_Work item_
From first line to last, give the material again unchanged.

=== Begin Enclosure ===

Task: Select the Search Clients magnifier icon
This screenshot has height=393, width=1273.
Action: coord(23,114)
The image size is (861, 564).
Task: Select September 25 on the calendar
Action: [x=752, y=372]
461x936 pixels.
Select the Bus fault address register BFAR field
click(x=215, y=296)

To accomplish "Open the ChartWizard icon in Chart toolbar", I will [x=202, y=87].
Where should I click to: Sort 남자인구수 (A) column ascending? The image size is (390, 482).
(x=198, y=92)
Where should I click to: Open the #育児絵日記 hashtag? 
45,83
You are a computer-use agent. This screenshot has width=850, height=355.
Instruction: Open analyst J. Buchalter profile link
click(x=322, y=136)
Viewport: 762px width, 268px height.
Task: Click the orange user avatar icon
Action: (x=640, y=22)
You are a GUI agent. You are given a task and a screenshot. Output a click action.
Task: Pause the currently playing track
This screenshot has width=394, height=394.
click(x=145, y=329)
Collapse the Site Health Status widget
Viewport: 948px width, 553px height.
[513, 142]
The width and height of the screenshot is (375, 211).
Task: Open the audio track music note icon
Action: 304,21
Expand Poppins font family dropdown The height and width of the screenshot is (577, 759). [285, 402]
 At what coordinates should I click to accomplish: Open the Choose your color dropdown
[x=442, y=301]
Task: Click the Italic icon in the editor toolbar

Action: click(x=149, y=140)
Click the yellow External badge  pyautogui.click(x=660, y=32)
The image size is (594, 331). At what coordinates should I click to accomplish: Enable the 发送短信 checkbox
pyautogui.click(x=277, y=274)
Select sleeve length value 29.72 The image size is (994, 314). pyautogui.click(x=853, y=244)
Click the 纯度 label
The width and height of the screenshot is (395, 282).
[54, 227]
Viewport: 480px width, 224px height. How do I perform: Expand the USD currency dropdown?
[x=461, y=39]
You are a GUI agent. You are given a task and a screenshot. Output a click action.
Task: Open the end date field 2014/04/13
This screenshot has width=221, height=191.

=== End Enclosure ===

_Solution_
Task: Select the Search Clients magnifier icon
This screenshot has height=393, width=1273.
Action: coord(23,114)
The image size is (861, 564).
Task: Select September 25 on the calendar
Action: [x=752, y=372]
461x936 pixels.
Select the Bus fault address register BFAR field
click(x=215, y=296)

To accomplish "Open the ChartWizard icon in Chart toolbar", I will [x=202, y=87].
Where should I click to: Sort 남자인구수 (A) column ascending? The image size is (390, 482).
(x=198, y=92)
Where should I click to: Open the #育児絵日記 hashtag? 
45,83
You are a computer-use agent. This screenshot has width=850, height=355.
Instruction: Open analyst J. Buchalter profile link
click(x=322, y=136)
Viewport: 762px width, 268px height.
Task: Click the orange user avatar icon
Action: (x=640, y=22)
You are a GUI agent. You are given a task and a screenshot. Output a click action.
Task: Pause the currently playing track
This screenshot has width=394, height=394.
click(x=145, y=329)
Collapse the Site Health Status widget
Viewport: 948px width, 553px height.
[513, 142]
The width and height of the screenshot is (375, 211).
Task: Open the audio track music note icon
Action: 304,21
Expand Poppins font family dropdown The height and width of the screenshot is (577, 759). [285, 402]
 At what coordinates should I click to accomplish: Open the Choose your color dropdown
[x=442, y=301]
Task: Click the Italic icon in the editor toolbar

Action: click(x=149, y=140)
Click the yellow External badge  pyautogui.click(x=660, y=32)
The image size is (594, 331). At what coordinates should I click to accomplish: Enable the 发送短信 checkbox
pyautogui.click(x=277, y=274)
Select sleeve length value 29.72 The image size is (994, 314). pyautogui.click(x=853, y=244)
Click the 纯度 label
The width and height of the screenshot is (395, 282).
[54, 227]
Viewport: 480px width, 224px height. How do I perform: Expand the USD currency dropdown?
[x=461, y=39]
You are a GUI agent. You are given a task and a screenshot. Output a click action.
Task: Open the end date field 2014/04/13
This screenshot has width=221, height=191.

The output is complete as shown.